On other issues of migration — reception, asylum and integration, for example — EU nations are largely divided.

The legacy of Lesbos

Last year, EU nations approved a migration and asylum pact laying out common rules for the bloc's 27 countries on screening, asylum, detention and deportation of people trying to enter without authorization, among other things.

“The Lesbos crisis of 2015 was, in a way, the birth certificate of the European migration and asylum policy,” Margaritis Schinas, a former European Commission vice president and a chief pact architect, told AP.

He said that after years of fruitless negotiations, he's proud of the landmark compromise.

“We didn’t have a system,” Schinas said. “Europe’s gates had been crashed."

The deal, endorsed by the United Nations refugee agency, takes effect next year. Critics say it made concessions to hardliners. Human rights organizations say it will increase detention and erode the right to seek asylum.

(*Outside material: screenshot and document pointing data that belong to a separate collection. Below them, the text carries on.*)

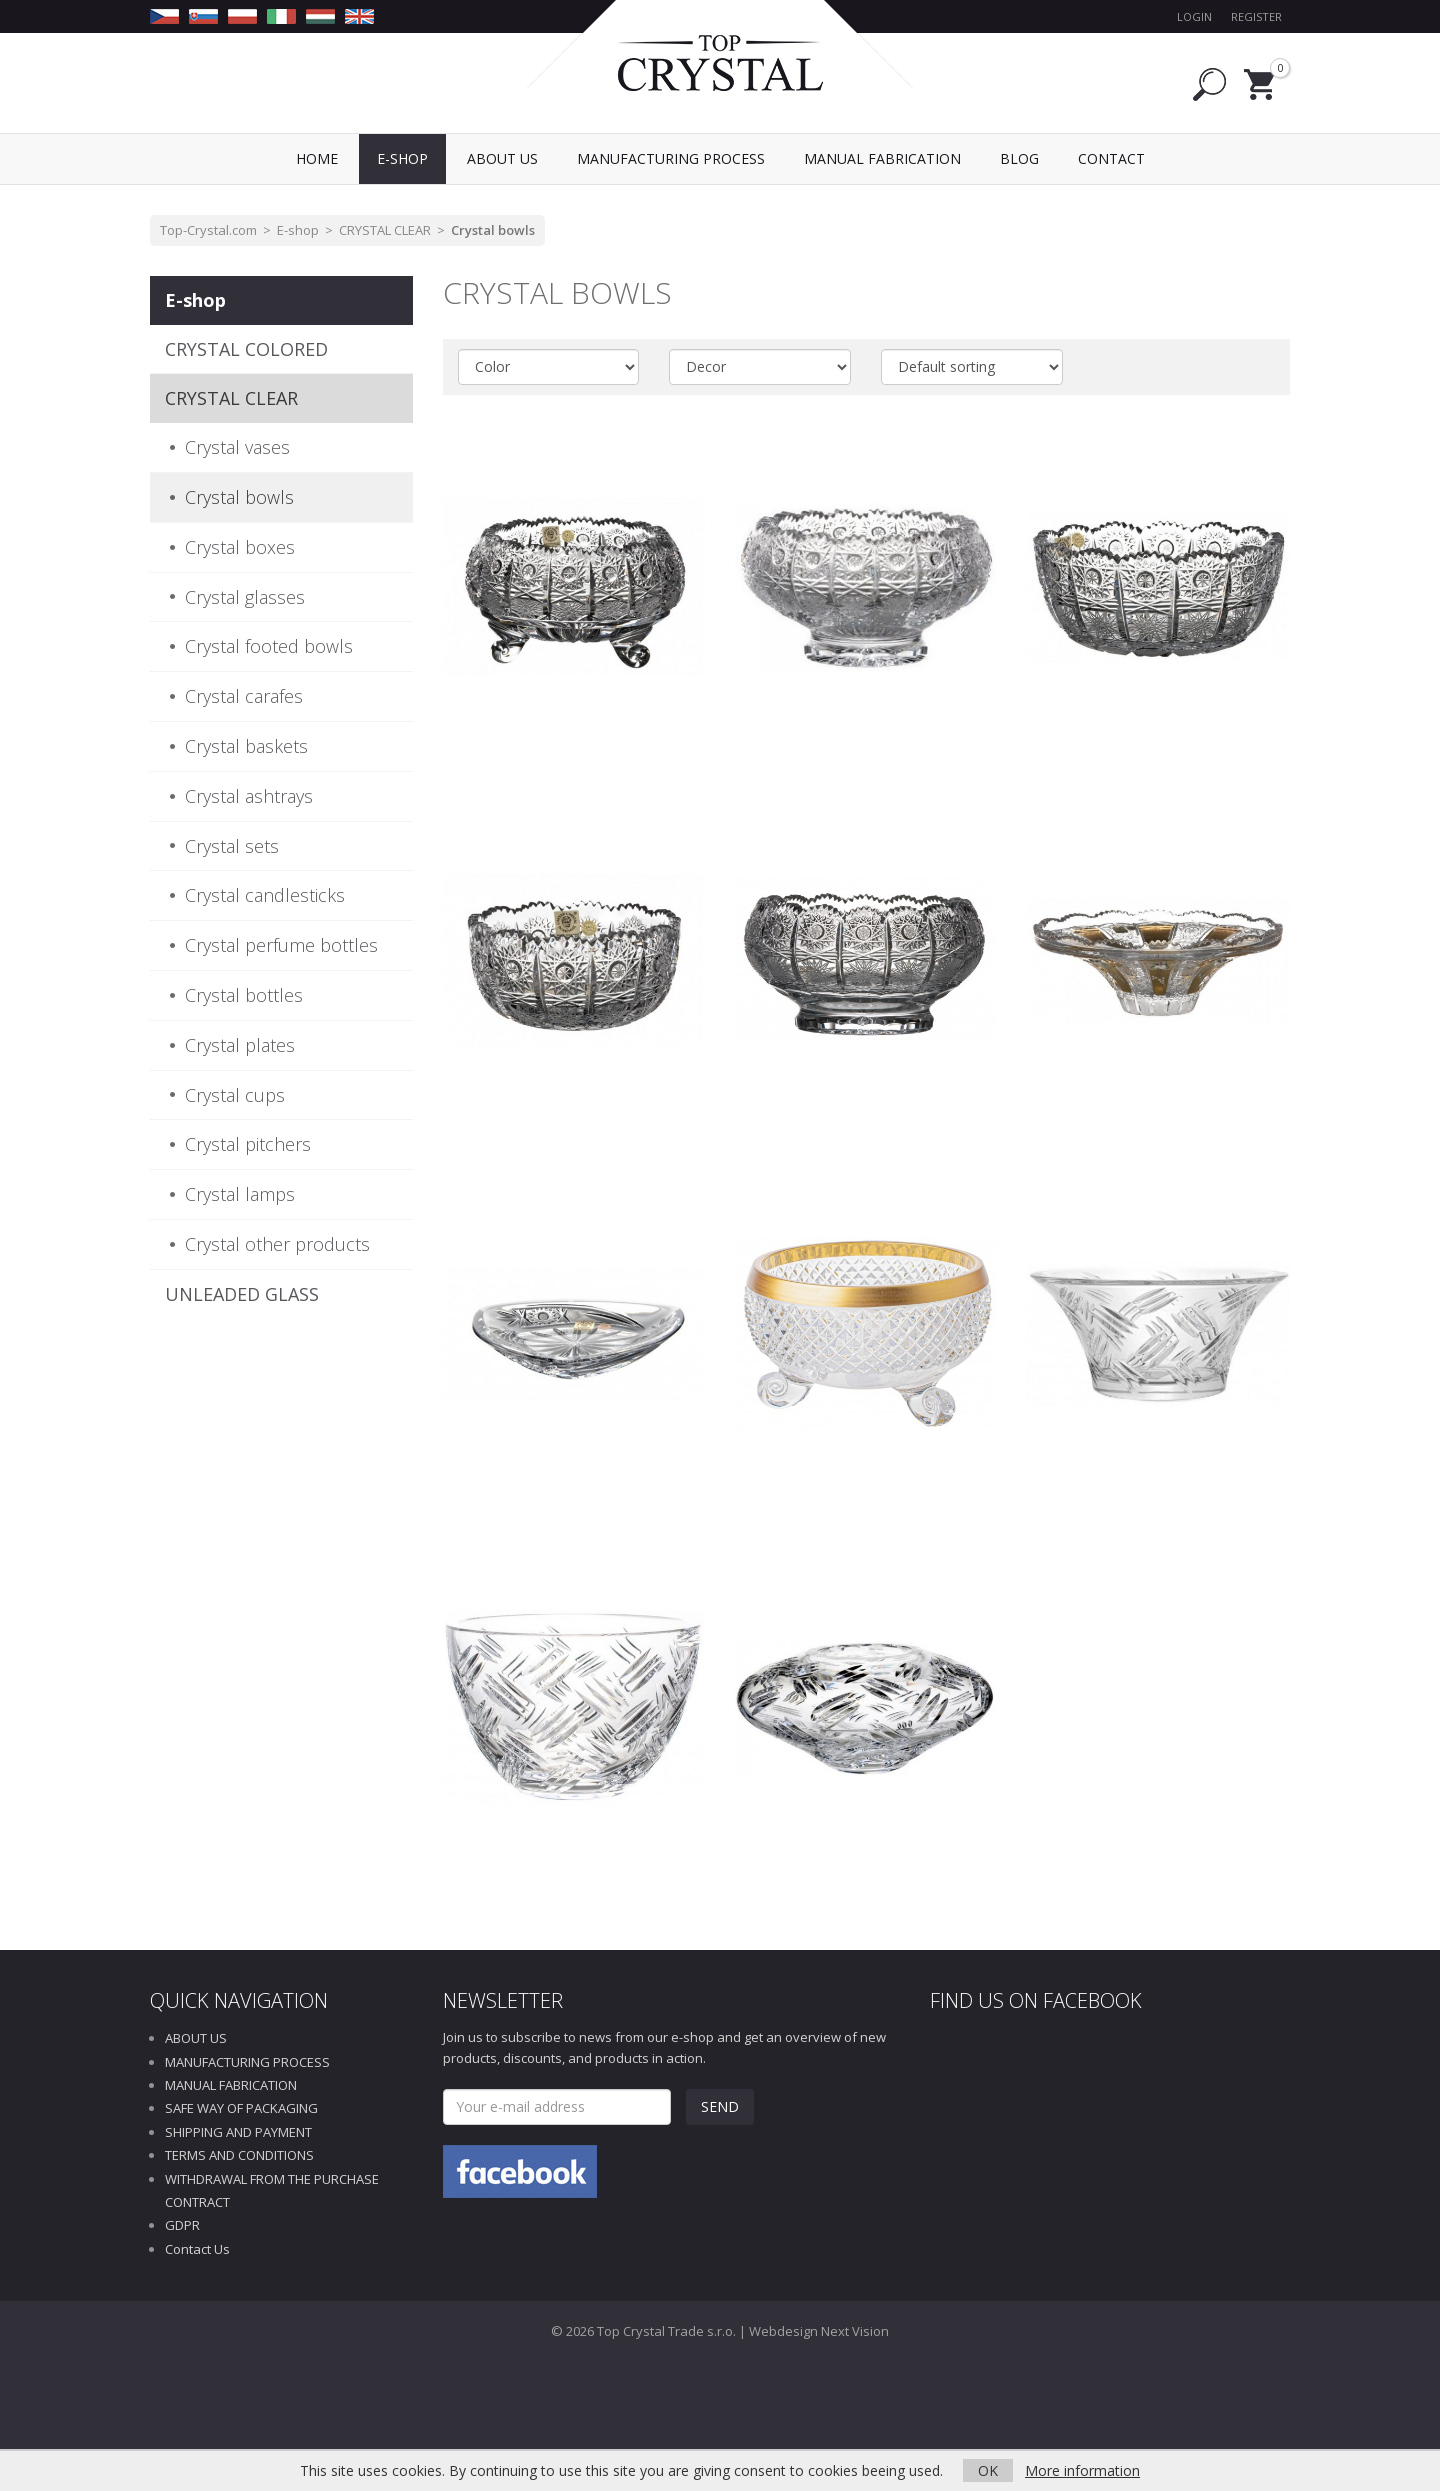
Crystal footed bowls (269, 646)
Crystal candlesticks (265, 895)
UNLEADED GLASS (242, 1294)
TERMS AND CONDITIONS (239, 2155)
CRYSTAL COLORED (246, 349)
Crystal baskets (246, 746)
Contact (1111, 158)
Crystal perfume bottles (281, 945)
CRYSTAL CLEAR (385, 230)
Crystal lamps (240, 1194)
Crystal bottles (244, 995)
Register (1256, 16)
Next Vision (855, 2331)
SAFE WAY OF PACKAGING (241, 2108)
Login (1194, 16)
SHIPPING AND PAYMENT (238, 2132)
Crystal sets (232, 846)
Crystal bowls (493, 230)
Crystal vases (237, 447)
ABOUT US (196, 2038)
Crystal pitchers (248, 1144)
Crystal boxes (240, 547)
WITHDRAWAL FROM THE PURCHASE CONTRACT (272, 2190)
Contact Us (197, 2249)
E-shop (298, 230)
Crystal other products (277, 1244)
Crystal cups (235, 1095)
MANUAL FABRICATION (231, 2085)
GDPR (182, 2225)
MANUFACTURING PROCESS (247, 2062)
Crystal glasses (245, 597)
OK (988, 2470)
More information (1082, 2470)
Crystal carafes (244, 696)
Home (317, 158)
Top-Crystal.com (208, 230)
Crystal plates (240, 1045)
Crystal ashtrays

Some organizations also criticize the “externalization” of EU border management — agreements with countries across the Mediterranean to aggressively patrol their coasts and hold migrants back in exchange for financial assistance.

The deals have expanded, from Türkiye to the Middle East and across Africa. Human rights groups say autocratic governments are pocketing billions and often subject the displaced to appalling conditions.

Lesbos still sees some migrants arrive Lesbos' 80,000 residents look back at the 2015 crisis with mixed feelings.

Fisherman Stratos Valamios saved some children. Others drowned just beyond his reach, their bodies still warm as he carried them to shore.

“What’s changed from back then to now, 10 years on? Nothing,” he said. “What I feel is anger — that such things can happen, that babies can drown.”

Those who died crossing to Lesbos are buried in two cemeteries, their graves marked as “unknown.”

Tiny shoes and empty juice boxes with faded Turkish labels can still be found on the northern coast. So can black doughnut-shaped inner tubes, given by smugglers as crude life preservers for children. At Moria, a refugee camp destroyed by fire in 2020, children’s drawings remain on gutted building walls.

Migrants still arrive, and sometimes die, on these shores. Lesbos began to adapt to a quieter, more measured flow of newcomers.

Efi Latsoudi, who runs a network helping migrants learn Greek and find jobs, hopes Lesbos’ tradition of helping outsiders in need will outlast national policies.

“The way things are developing, it’s not friendly for newcomers to integrate into Greek society,” Latsoudi said. "We need to do something. ... I believe there is hope.”